- Born: 4 September 1908
- Died: 15 December 2005 (aged 97)
- Allegiance: Nazi Germany
- Branch: Luftwaffe
- Commands: Kampfgruppe 100
- Conflicts: Operation Weserübung

= Artur von Casimir =

German World War II pilot (1908-2005)

Artur von Casimir (4 September 1908 - 15 December 2005) was a German Oberst and former bomber pilot who flew for the Luftwaffe during World War II. Since 2004 he has received a great deal of publicity in Norway. One of the Heinkel He 111 he flew was recovered from Jonsvatnet lake near Trondheim in 2004, where it had been submerged since falling through the ice during the spring thaw in April 1940. He commanded Kampfgruppe 100 during the German invasion of Norway, and led the air raids on Namsos on 20 April 1940 (See Namsos Campaign). He assumed the position of Gruppenkommandeur over KGr. 100 on 16 February 1940.

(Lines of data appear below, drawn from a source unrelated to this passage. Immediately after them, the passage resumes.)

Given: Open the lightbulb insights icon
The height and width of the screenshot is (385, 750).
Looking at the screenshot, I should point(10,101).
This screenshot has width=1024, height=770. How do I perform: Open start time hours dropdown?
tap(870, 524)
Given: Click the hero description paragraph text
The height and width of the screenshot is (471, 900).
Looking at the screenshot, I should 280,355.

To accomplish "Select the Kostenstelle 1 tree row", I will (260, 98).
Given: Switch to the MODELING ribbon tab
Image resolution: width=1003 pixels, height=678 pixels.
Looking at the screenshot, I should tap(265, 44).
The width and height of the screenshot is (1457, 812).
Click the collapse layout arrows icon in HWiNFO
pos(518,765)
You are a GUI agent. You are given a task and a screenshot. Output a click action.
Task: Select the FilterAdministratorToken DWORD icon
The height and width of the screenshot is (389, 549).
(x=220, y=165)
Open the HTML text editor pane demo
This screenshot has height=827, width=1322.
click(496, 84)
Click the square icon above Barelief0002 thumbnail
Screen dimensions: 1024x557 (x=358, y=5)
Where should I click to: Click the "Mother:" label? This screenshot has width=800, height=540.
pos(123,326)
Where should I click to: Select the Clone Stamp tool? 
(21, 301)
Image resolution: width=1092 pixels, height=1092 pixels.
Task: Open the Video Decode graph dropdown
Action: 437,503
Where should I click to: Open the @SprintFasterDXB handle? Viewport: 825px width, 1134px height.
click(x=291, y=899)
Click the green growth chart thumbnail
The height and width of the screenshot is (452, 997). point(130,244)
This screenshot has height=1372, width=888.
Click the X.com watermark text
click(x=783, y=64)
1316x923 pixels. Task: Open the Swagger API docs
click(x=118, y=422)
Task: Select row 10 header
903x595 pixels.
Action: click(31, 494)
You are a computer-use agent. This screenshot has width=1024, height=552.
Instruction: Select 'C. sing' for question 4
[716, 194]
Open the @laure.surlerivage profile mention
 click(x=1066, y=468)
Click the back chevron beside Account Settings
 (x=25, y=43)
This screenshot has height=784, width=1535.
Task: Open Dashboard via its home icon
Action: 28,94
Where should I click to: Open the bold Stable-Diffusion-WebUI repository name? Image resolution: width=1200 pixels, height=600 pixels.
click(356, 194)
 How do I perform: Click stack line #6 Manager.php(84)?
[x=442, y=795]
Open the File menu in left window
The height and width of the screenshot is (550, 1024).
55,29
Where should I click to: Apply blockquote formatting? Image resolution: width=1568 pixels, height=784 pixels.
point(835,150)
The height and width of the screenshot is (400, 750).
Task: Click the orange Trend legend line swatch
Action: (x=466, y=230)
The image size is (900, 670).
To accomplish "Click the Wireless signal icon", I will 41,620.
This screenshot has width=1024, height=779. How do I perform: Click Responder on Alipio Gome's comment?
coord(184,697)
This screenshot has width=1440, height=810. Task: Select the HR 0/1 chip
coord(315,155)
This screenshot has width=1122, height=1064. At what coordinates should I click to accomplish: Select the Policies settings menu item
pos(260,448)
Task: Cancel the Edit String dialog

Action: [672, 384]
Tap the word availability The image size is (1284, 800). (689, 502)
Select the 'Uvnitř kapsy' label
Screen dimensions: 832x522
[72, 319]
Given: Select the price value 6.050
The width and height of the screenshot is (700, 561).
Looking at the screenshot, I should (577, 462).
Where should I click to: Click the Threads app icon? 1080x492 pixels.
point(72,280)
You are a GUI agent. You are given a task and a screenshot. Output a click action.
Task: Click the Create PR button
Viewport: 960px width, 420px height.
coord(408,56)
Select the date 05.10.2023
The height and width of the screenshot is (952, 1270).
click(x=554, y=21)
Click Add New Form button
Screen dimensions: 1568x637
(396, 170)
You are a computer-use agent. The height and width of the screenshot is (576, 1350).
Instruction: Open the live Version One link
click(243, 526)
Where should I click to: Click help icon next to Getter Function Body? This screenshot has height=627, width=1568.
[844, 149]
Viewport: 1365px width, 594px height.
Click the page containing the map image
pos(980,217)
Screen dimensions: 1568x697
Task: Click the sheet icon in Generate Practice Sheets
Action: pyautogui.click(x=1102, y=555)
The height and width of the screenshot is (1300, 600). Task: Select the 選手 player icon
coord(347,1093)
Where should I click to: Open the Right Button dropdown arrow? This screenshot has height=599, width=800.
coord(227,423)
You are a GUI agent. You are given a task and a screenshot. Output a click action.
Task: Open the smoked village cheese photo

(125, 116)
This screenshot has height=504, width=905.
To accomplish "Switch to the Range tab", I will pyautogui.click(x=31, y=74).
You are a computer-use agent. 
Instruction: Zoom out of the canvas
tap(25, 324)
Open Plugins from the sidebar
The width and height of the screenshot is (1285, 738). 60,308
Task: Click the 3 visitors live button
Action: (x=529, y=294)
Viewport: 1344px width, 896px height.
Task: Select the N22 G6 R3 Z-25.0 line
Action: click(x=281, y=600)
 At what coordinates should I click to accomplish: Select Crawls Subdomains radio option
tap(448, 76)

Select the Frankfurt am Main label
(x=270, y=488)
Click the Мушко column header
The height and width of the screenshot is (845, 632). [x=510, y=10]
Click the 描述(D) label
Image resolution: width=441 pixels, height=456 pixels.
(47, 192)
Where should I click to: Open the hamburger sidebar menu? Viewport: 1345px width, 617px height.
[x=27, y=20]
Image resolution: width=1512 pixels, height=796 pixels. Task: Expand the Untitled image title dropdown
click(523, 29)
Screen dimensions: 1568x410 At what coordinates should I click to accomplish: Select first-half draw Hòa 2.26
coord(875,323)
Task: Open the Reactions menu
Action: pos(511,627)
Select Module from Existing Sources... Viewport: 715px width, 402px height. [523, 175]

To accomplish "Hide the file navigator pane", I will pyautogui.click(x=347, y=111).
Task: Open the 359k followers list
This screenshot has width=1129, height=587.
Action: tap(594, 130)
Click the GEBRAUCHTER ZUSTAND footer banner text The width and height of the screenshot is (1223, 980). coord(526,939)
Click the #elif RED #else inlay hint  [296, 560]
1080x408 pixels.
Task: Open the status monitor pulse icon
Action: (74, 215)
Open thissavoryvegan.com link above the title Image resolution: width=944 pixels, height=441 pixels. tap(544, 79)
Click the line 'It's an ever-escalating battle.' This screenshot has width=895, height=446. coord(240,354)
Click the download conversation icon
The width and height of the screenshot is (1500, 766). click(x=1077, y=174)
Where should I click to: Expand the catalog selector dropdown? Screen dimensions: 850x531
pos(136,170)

Artur von Casimir at the controls of a Heinkel He 111

Von Casimir was shot down by two Hawker Hurricane fighters from the British No. 46 Squadron RAF during an attack on Skånland in Troms on 29 May 1940. He made an emergency landing at Ulsvåg in Nordland and was captured. Von Casimir was first held as a prisoner of war by the Norwegians, before being transferred to British custody.

==Bibliography==
- Guhnfeldt, Cato (1990). "Fornebu 9. april"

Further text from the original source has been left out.